Rather than worrying about the lack of a future safety net, market participants saw Portugal's move as further confirmation of an easing of the wider euro zone debt crisis.
Portuguese 10-year yields were last 3 basis points lower on the day at 3.61 percent, having hit a new eight-year low of 3.597 percent earlier, according to Reuters data.
"It's a normal step," said KBC strategist Piet Lammens of Lisbon's move. "Sentiment in the market is very strong so it will not unsettle the market."
Other yields in the euro zone's weaker states were also 1-3 basis points lower. In Spain, 10-year yields matched their record lows at 2.97 percent, with Italian yields also matching their lows at 3.029 percent.
The trend of falling yields remains supported by expectations that the European Central Bank may ease monetary policy further as inflation remains below expectations and more than one percentage point below target.
ECB ACTION?
No rate cut is seen at the ECB's meeting on Thursday and any move to print money by buying assets is likely to be some way off. However, recent stress in money markets has rekindled some expectations of another liquidity injection.

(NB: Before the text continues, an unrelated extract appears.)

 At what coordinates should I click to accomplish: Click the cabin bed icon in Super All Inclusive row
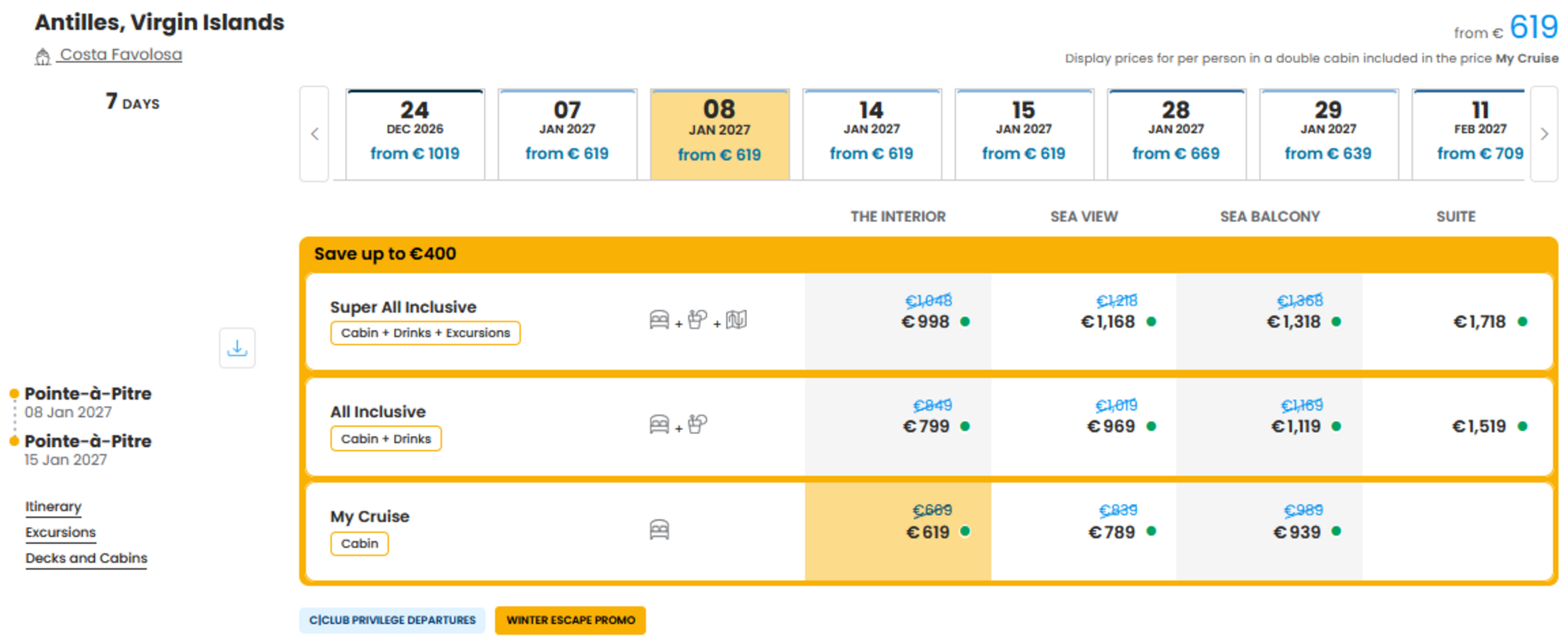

This could come in the form of suspending the weekly ECB deposit tenders aimed at draining from the market an amount equal to the outstanding volume of government bonds purchased by the central bank via its Security Market Programme (SMP) at the height of the crisis.
The so-called "sterilisation" operations were introduced to quell any concerns that the SMP was directly financing state budgets, something the ECB is not allowed to do. Suspending them would release 167.5 billion euros in the market.
Speculation that the ECB might consider such a move picked up at the end of last month when a spike in overnight bank-to-bank Eonia lending rates above the 0.25 percent refinancing rate led to the ECB failing to drain the full intended amount.
The failure, coupled with an increased take-up from banks at the ECB's weekly offerings of unlimited loans, was the equivalent of a liquidity injection, which eased tensions in the money market and Eonia has fallen back to 0.126 percent.